Content starts

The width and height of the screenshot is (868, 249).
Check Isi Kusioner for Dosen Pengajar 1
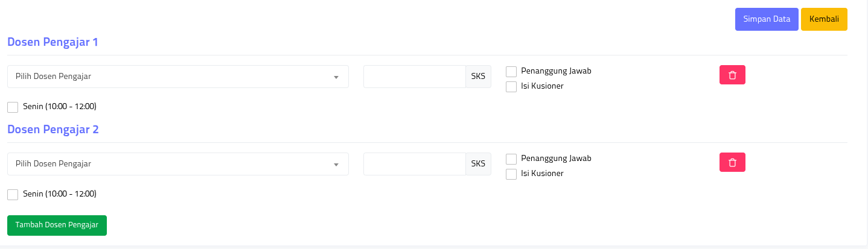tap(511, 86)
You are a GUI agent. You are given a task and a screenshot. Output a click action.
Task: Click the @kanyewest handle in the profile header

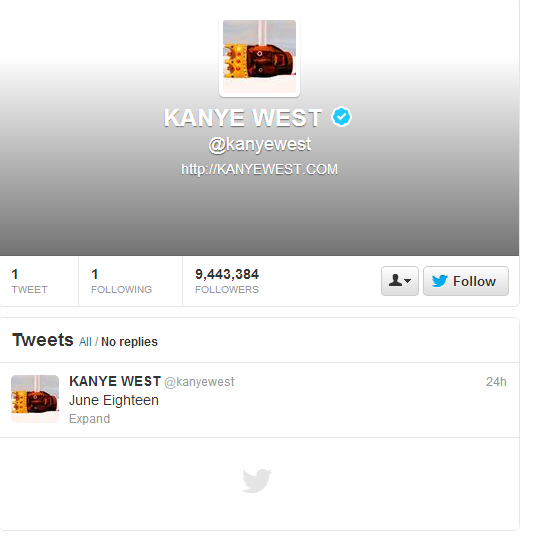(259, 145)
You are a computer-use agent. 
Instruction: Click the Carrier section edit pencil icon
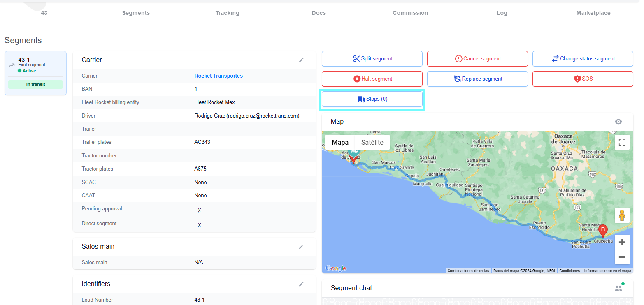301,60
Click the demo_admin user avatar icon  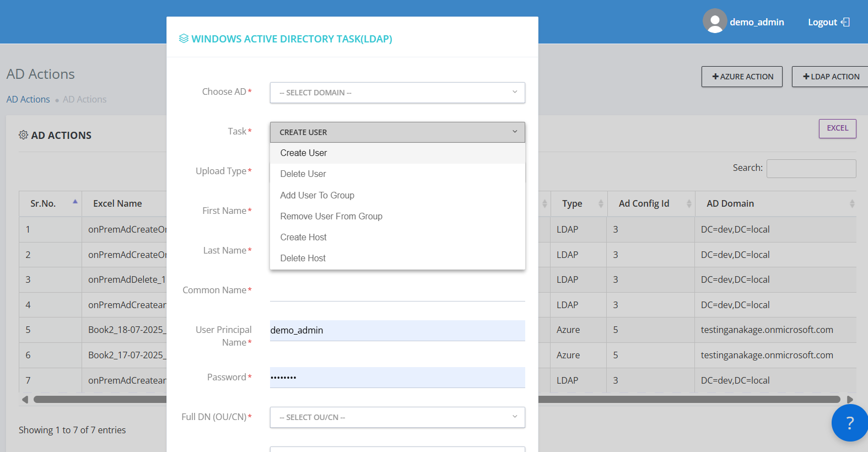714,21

Content ends

> [TRY IT]: Go from the first line of the listing to the line holding "You are a computer-use agent." and, please, transcribe those lines exactly, both included, with no pictures.

> [YOUR RESPONSE]:
The width and height of the screenshot is (868, 249).
Check Isi Kusioner for Dosen Pengajar 1
tap(511, 86)
You are a GUI agent. You are given a task and a screenshot. Output a click action.
Task: Click the @kanyewest handle in the profile header

(259, 145)
You are a computer-use agent. 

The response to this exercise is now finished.